## Supplied passage
________________________________________
Five months into his third tour in Iraq, U.S. Army Col. Jeff Jerome has noticed an improvement in the capabilities of the Iraqi military.
But the former operations division manager for the Douglas County public works department says many challenges remain, and he blamed Iran both for smuggling weapons across the border into southern Iraq and trying to undermine the Iraqi economy.
Last Tuesday one of his unit’s vehicles was destroyed by an improvised-explosive device near Basra in southern Iraq. No one was injured, he said. Jerome wasn’t in the convoy, but he said the components to the device aren’t manufactured anywhere in Iraq, leading him to suspect they were brought across the border from Iran.
“The goal here is to give the Iraqi government the opportunity, the opportunity to govern themselves without interference,” said Jerome, who is the chief of a stability transition team with the 3rd Brigade in the Army’s 1st Cavalry Division. “But we see a lot of Iranian subversive (action) and operations to undermine everything from the economy to the security. And that’s the biggest challenge.”
Advising in Iraq
Jerome, 51, conducted a telephone interview with the Journal-World last week from Basra for Memorial Day as a way to get a message out to family members, including his son, Josh Edwards, who now works for the county’s public works department.
Jerome managed the Douglas County department responsible for maintaining county roads and conducting snow and ice removal for seven years before he moved in 2000 with his family to Colorado.
________________________________________
[Collected data entries]
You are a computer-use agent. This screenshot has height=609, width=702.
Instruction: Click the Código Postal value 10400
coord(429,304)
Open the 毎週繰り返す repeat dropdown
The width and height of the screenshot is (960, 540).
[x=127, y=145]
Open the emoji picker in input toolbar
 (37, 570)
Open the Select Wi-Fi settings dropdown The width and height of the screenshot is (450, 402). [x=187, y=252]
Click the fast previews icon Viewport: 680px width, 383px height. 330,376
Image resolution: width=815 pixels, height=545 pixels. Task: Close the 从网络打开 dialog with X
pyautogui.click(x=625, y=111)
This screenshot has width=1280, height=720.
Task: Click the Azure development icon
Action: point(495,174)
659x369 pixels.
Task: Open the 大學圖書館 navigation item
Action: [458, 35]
________________________________________
Copy the stretch of the Col. Jeff Jerome article from "Last Tuesday one" through "border from Iran.", replacing "convoy" with "patrol". The records have no connection to the article on Col. Jeff Jerome.

## Output for this task
Last Tuesday one of his unit’s vehicles was destroyed by an improvised-explosive device near Basra in southern Iraq. No one was injured, he said. Jerome wasn’t in the patrol, but he said the components to the device aren’t manufactured anywhere in Iraq, leading him to suspect they were brought across the border from Iran.